Photo by Hendrik Morkel on Unsplash
More and more public services are recognising the need to adopt co-productive practices in order to create long-term effectiveness, cost savings, and improve delivery in a complex and ever-changing social and economic landscape. Legislative or policy compliance can provide the initial nudgeby imposing a statutory duty for them to “do co-production”. However they are being required to navigate, without a map, the tension between investing time and resources to create sustainable future services, while delivering essential provision right now under increasing pressures.
Many might be hoping for a new, simple, one-size-fits-all, fast and effective system that will solve that tension. Unfortunately co-production isn’t simple: while its principles are straightforward, their practical application requires flexibility, innovative thinking, and adaptability to constantly evolving contexts. It cannot offer a one-size-fits-all solution. People, situations, teams and communities are endlessly variable. The beauty of co-production is that identifying and building on our specific set of assets and resources will return the best possible result for us, which will look different from everyone else’s. But this means that the same core principles will result in context-specific outcomes created with care and awareness, not rolled out blindly regardless of local needs. Nor is co-production fast. Building the solid, trusting relationships that underpin it requires time, commitment, and showing up with openness and consistency. It’s an inner journey as much as an organisational one for all involved.

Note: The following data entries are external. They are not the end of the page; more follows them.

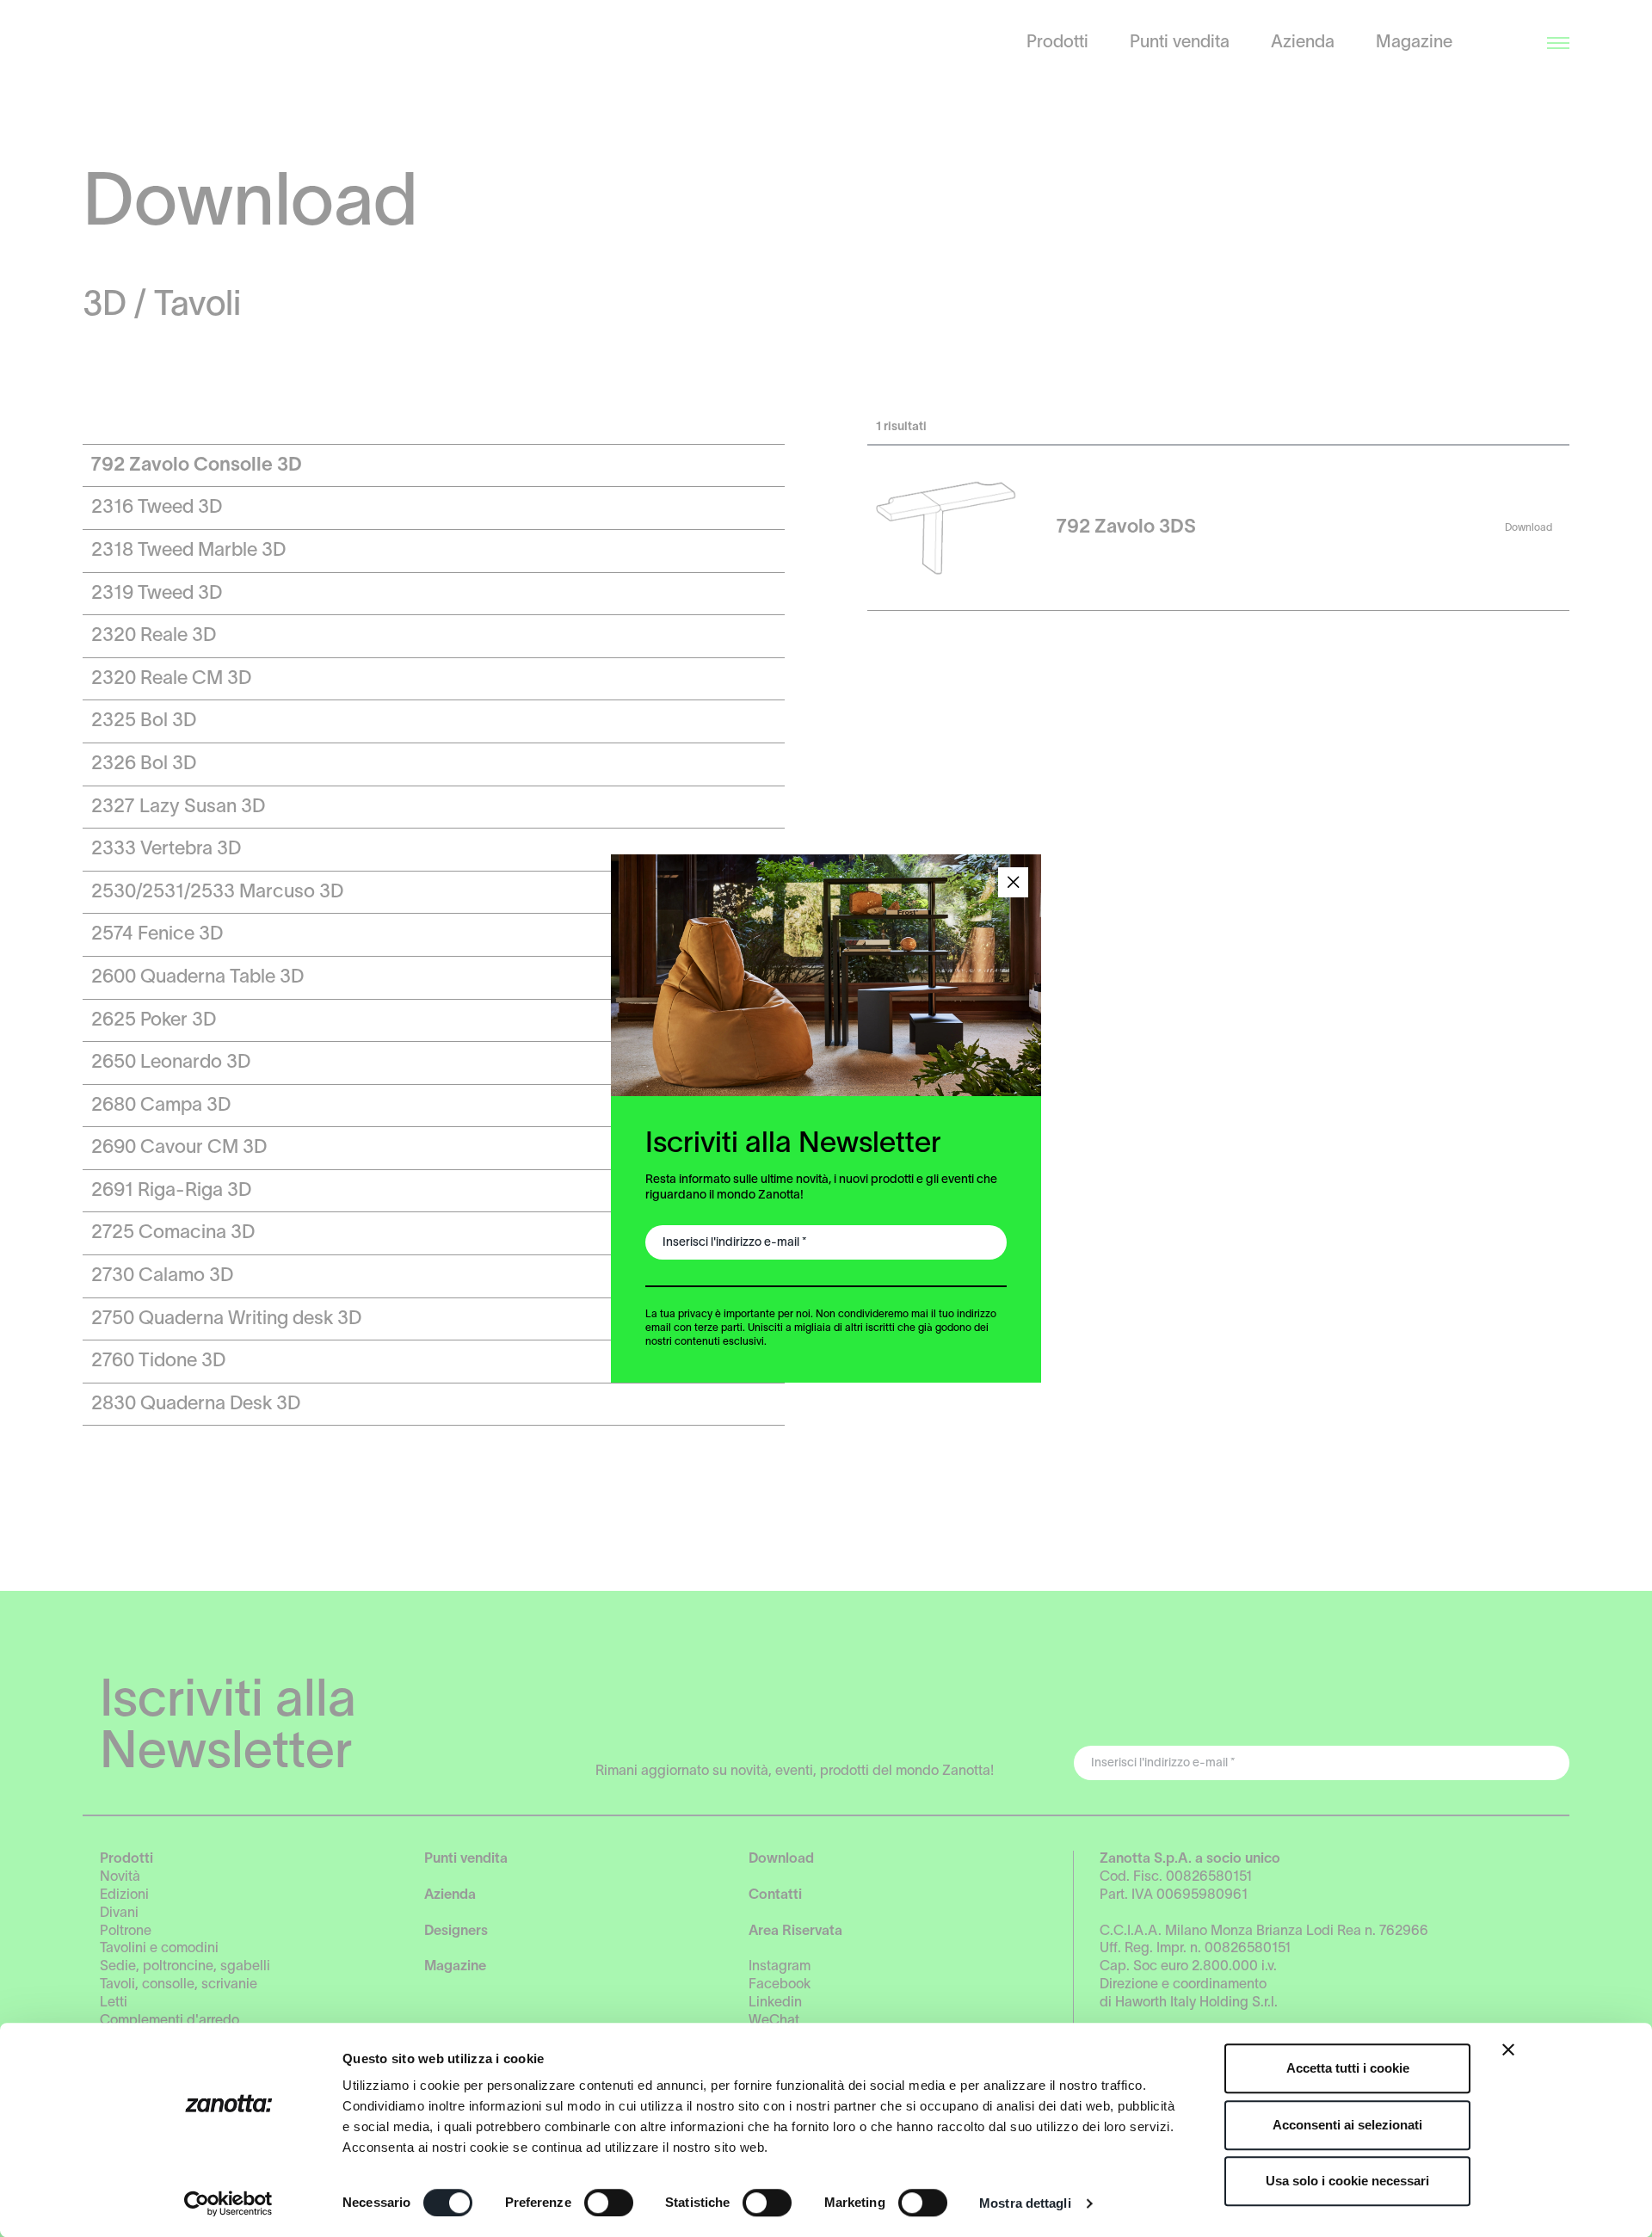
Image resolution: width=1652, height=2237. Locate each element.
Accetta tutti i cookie (1347, 2068)
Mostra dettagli (1025, 2203)
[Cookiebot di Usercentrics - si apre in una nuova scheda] (228, 2203)
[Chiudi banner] (1508, 2049)
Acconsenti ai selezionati (1347, 2124)
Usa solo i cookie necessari (1347, 2180)
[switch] (608, 2202)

Photo by John Gibbons on Unsplash
That is why successfully working to co-production principles requires a radical mindset shift, which translates into a significant culture change for the whole organisation: becoming a learning organisation means getting comfortable with the uncertainty that characterises complex systems, approaching situations with the cultural humility to listen with openness and draw on a range of expertise, and taking calculated risks to test and iterate potential solutions, before scaling those that work in a context-specific way. This requires an authentic leadership that recognises the importance of building genuine relationships of trust, and that enables both the workforce and the recipients of services to be engaged and empowered.
Without this understanding, attempting to roll out co-production as a process-based approach will at best have limited success, and at worst may fail spectacularly. Process-based “co-production” cannot truly deliver effective and sustainable change, because it is missing the point.
For services already under huge pressure, it might seem like too big an ask. It is undeniably a big commitment that will take time; however it is still a better solution than continuing to struggle in vain with increasingly failing systems. By applying a co-productive approach internally to begin with, we can realise that we already have a lot of what we need in the assets and the resources of our teams and workforce, as well as our service users and their communities. It requires breaking with routine to take a bold step and ask: “What matters to you?”, and then truly listening.
While policy and legislation are setting a direction of travel as well as a statutory obligation, too many organisations are still uncertain how to tackle the transition. For co-production to really become the basis of public services, investment is necessary not only in training and toolkits, networks and resources, but also to transform leadership mindset and organisational culture. Explicit support is required to accelerate the pace of change, and to help our public services grow into the co-productive organisations that we need them to be.